La notion de programmation, c’est à dire le choix des oeuvres jouées est primordial dans nos actions auprès d’un public le plus large possible. Elle est cruciale et d’autant plus importante que l’ensemble de la culture est fragilisé et son statut au sein de la société remis en question. Pour moi, l’histoire de l’art, la litttérature et bien sûr la musique devraient accompagner le développement de chaque enfant au cours de son apprentissage scolaire et universitaire. L’éducation par la culture devrait être à la base de notre système éducatif. Vous voyez que de ce point de vue, nos actions auprès des écoles, des collèges, des universités, avec les classes des conservatoires sont primordiales dans notre activité. Nous réalisons les concerts pédagogiques, les petites formules en classes (que j’avais assurées en 2006 autour de l’opéra L’Empereur d’Atlantide, composé dans les camps de concentration), je propose également les propos d’avant concert, nous avons enfin permis aux enfants de jouer sur scène, grâce aux projets associant à la musique de la vidéo (ce fut le cas pour un concert de la saison 05/06 « Pays, Paysages, Visages »). En Suisse j’ai aussi animé des stages de direction d’orchestres auprès des cadres des milieux financiers: c’est l’occasion d’apprendre pour chacun comment communiquer et manager, tout en découvrant pour soi-même ses limites ou ses ressources en situation nouvelle.
Quelles seraient les oeuvres qui vous tiennent à coeur?
Dans la saison nouvelle, certainement le 2ème Concerto pour piano de Rachmaninov avec Nicholas Angelich. Le concert nous permet ainsi d’aborder une oeuvre importante du répertoire romantique avec le concours de L’Orchestre de Chambre de Genève, avec lequel nous menons un partenariat transfrontalier depuis plusieurs années. Parmi les oeuvres que j’aimerais jouer également, il y a les symphonies de Beethoven et surtout la 5ème, d’autant que l’effectif de l’orchestre correspond probablement à l’un des concerts historiques de l’oeuvre, en particulier l’une de ses premières créations. Quand Beethoven l’a dirigée devant le prince Lobkowitz, dans une salle relativement restreinte de 80m2, cela supposait un orchestre moyen, d’un format comparable à l’Orchestre des Pays de Savoie. A titre personnel, j’aimerais beaucoup diriger dans l’avenir Wagner, car je reste fascinée par son oeuvre, en particulier par Tristan et le Crépuscule des Dieux.
Vous dirigez un Festival en Suisse…
Il s’agit du Davos Young artists in concerts.
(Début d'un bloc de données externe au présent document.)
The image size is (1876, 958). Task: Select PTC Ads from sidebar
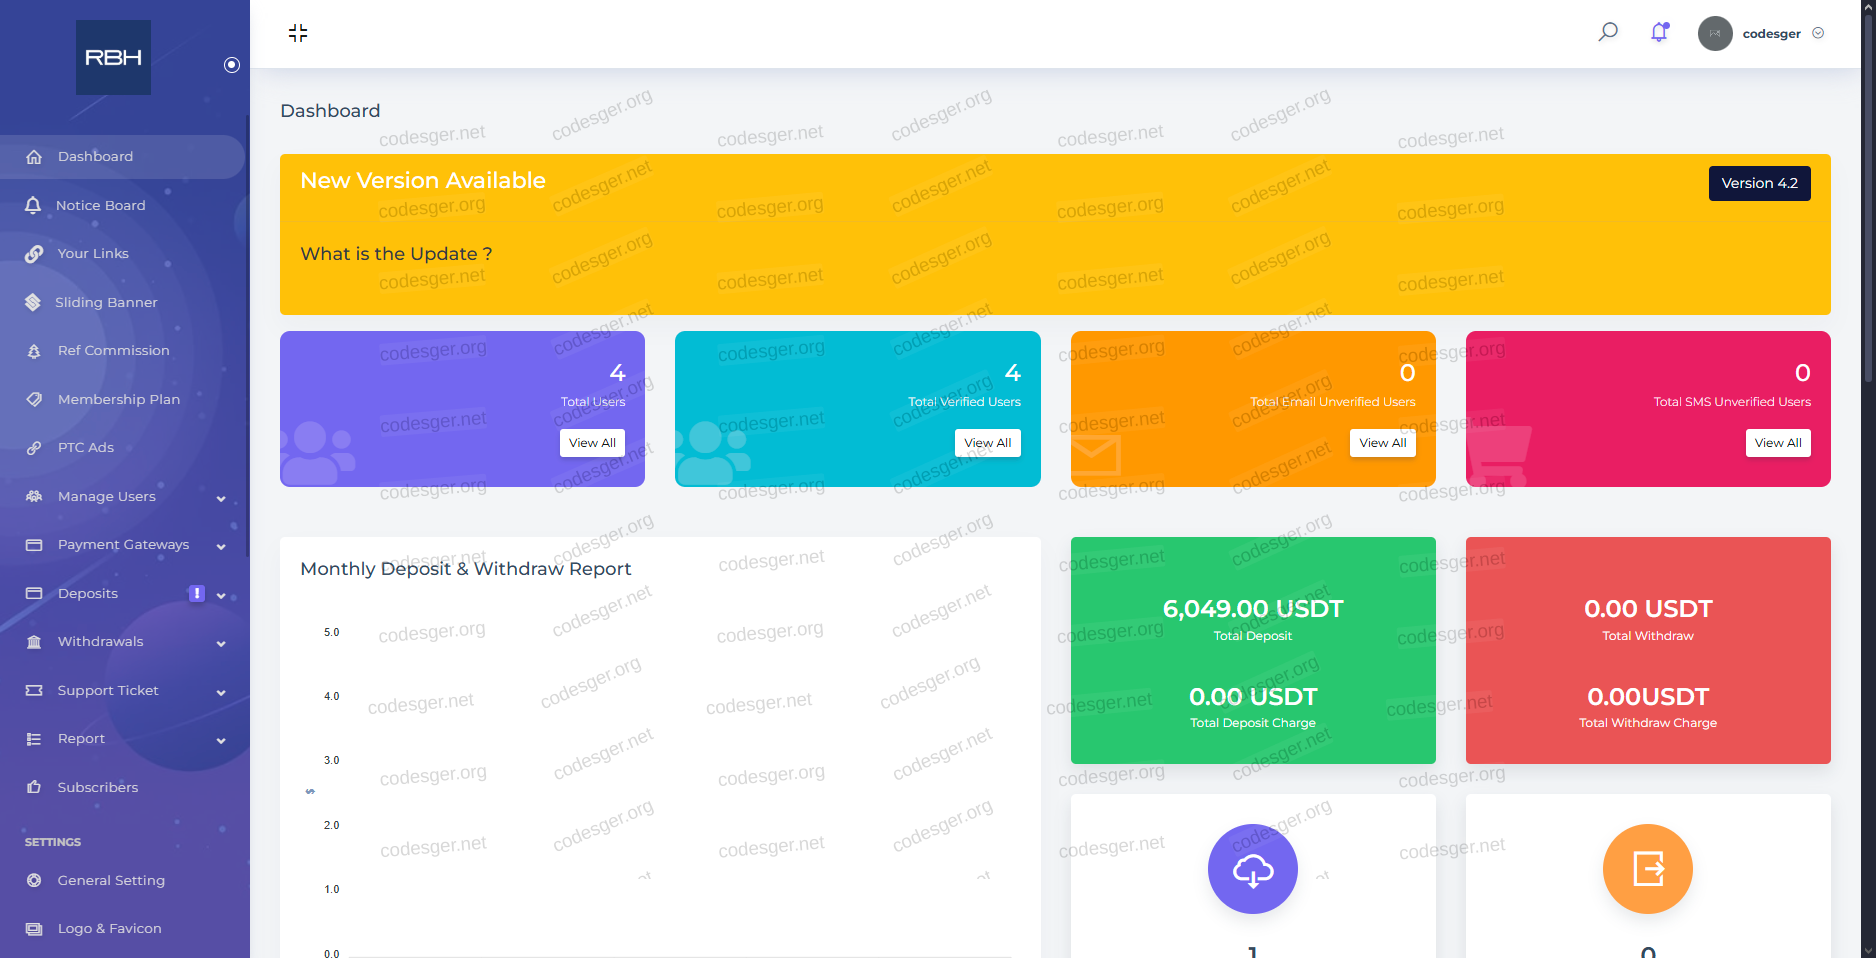pos(85,447)
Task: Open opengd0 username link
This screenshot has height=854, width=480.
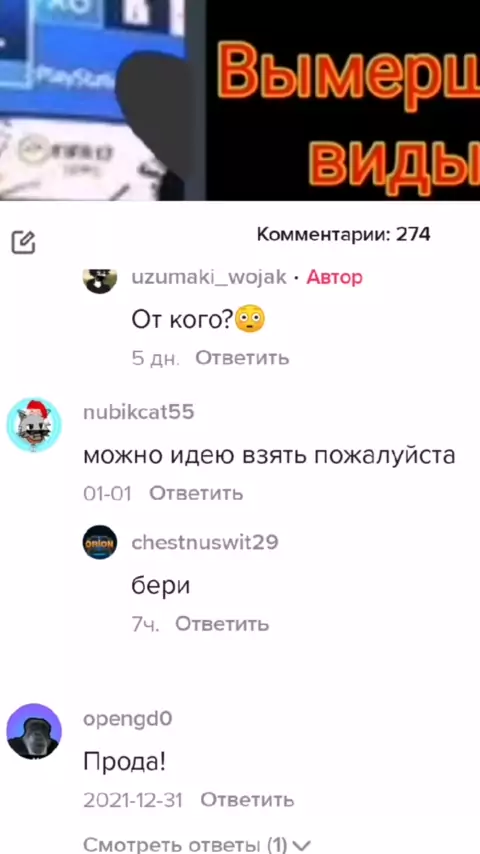Action: (127, 719)
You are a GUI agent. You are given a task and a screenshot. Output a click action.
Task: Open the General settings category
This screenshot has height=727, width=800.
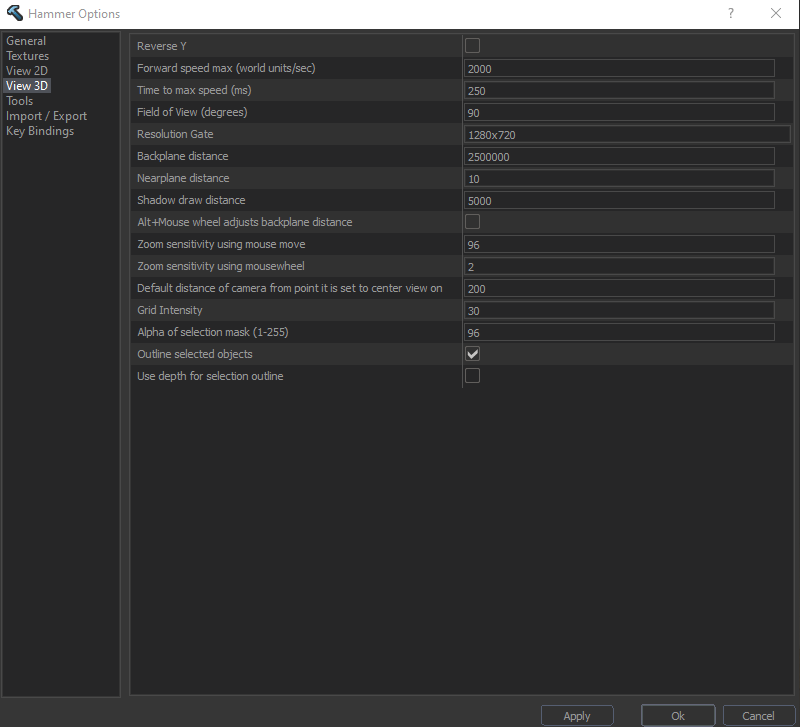[x=26, y=40]
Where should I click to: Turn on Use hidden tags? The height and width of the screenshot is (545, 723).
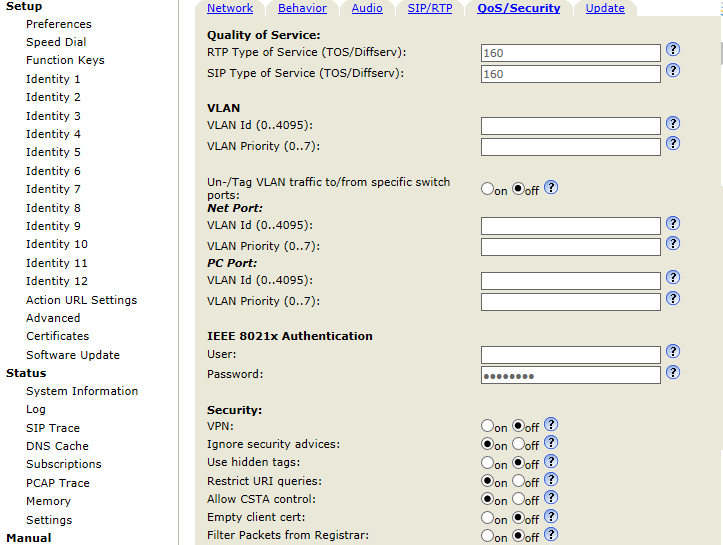(487, 463)
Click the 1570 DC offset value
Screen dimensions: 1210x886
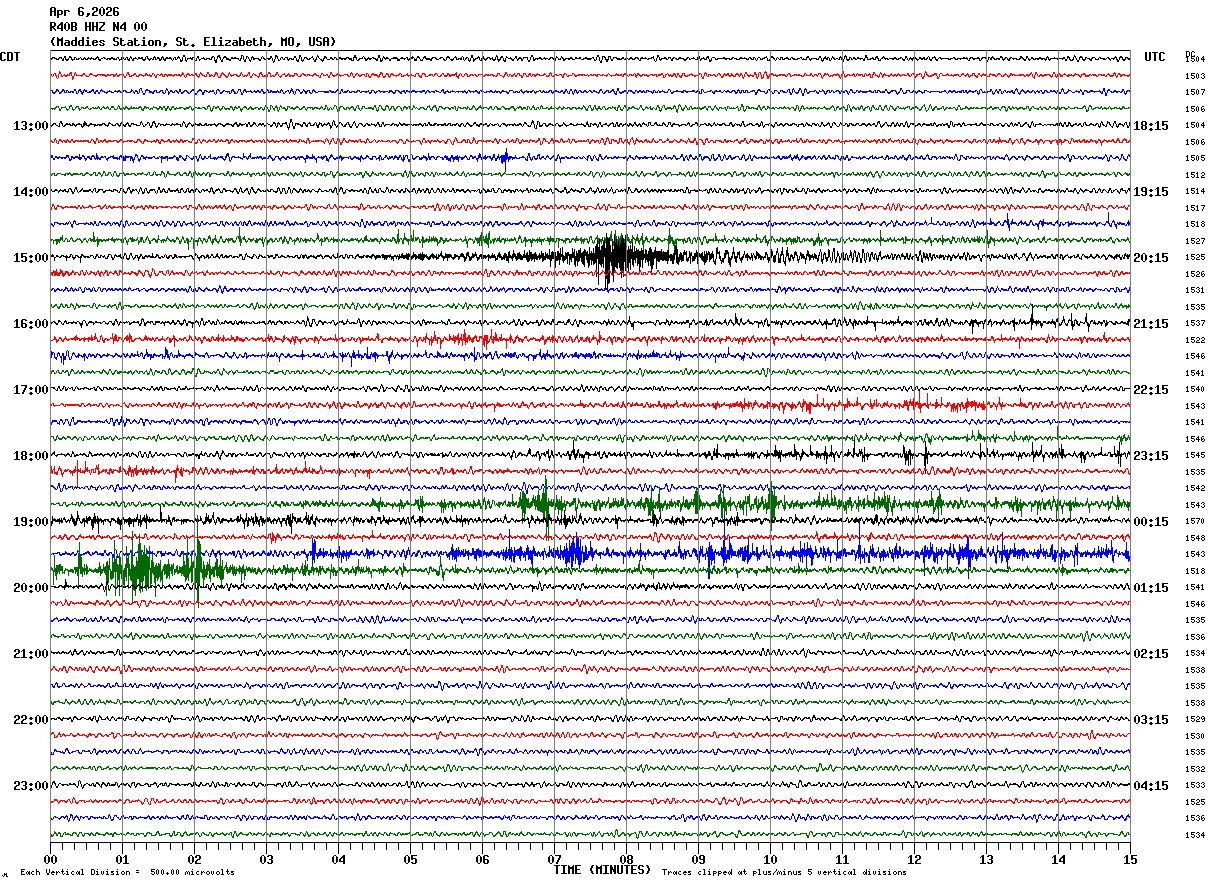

Le festival de Davos, fondé il y a 23 ans invite de jeunes solistes internationaux en leur offrant un tremplin dans une programmation de musique de chambre. Le lieu est propice à la détente, au travail et aussi à la contemplation. C’est là que Thomas Mann a écrit La Montagne Magique. Les curistes venaient au siècle dernier s’y
soigner contre la tuberculose. Nous avons d’ailleurs donné un concert en plein air devant les spectateurs allongés sur des chaises longues, face aux massifs montagneux. Pendant l’été 2007, j’avais invité de nombreux jeunes instrumentistes français: Benjamin Allard (qui a joué les Variations Goldberg de Bach), le Quatuor Ebène, Osmose, Shani Diluka… Je veille aujourd’hui à ce
que la musique ancienne soit présente au sein de la programmation du festival car il y a de très nombreux solistes remarquablement formés aux notions de pratique et de style ancien. La musique contemporaine est évidemment présente et nous avions invité pour l’édition 2007 du festival, Wolfgang Rihm que je connais depuis l’époque où j’étais chef assistante auprès de la Philharmonie de Berlin.